Starter home or forever home?

Private Property South Africa
Press

For first time home buyers the decision between buying a starter home or looking for the perfect forever home is an important one. Here's how to make the best call.

A starter home is a property that will suit your needs for approximately the next five years or until your circumstances change, whereas a forever home is a property that you can see yourself living in indefinitely – or at least for the next 20 to 30 years. The question is, do you hold back until you can afford your forever home, or do you take the plunge with a starter home?

“The decision to buy a starter home now or wait will be determined by a few aspects, such as affordability and your individual needs.
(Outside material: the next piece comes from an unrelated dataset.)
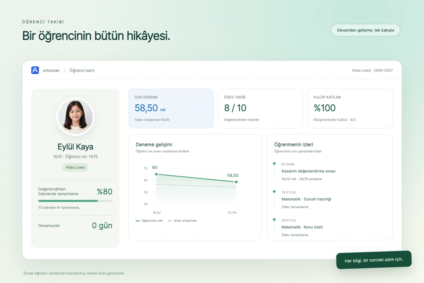Open the Ödev Takibi 8 / 10 card

tap(261, 108)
While most people would opt to purchase their dream home straight away, the large majority are not in a financial position to do so. In today’s market, a professional income still may not be enough to comfortably afford a home in some of the more expensive areas. It may take several years before a household is earning enough to purchase their dream home,” says Adrian Goslett, Regional Director and CEO of RE/MAX of Southern Africa.

Goslett goes on to explain that once in the property market, it is easier to build from there, as property is an appreciating asset that will help homeowners afford the upgrade when it later becomes time to sell. “There is also the option of keeping your starter home as an investment property and renting it out as a form of passive income,” he suggests.

However, if you decide to wait for your forever home, Goslett advises you to rent a property that is reasonably priced so that you can build up as much savings as possible to put down a sizeable deposit. “The larger deposit they can put down the better, as this will reduce the monthly bond repayment. An advantage of waiting is avoiding the chance of being stuck with a property in a bad time to sell and being unable to move up. A disadvantage of waiting is home prices will continue to increase, so something that is not affordable now might be potentially even less affordable in the future,” he cautions.

For buyers who want to fast-track the process of buying their forever home, Goslett recommends that buyers start where they can to get their foot into the door. “It is a good idea to pay more on your bond instalments to reduce the bond term and the interest payable. An additional payment of just R300 on the monthly bond repayment can reduce a 20-year bond of R500,000 by almost four years. Budgeting for this extra payment also helps homeowners be prepared for future an interest rate increases. Ultimately, the more you are able to lower your debt on your starter home, the more profit you’ll earn on the sale which you can then use towards purchasing your forever home,” Goslett concludes.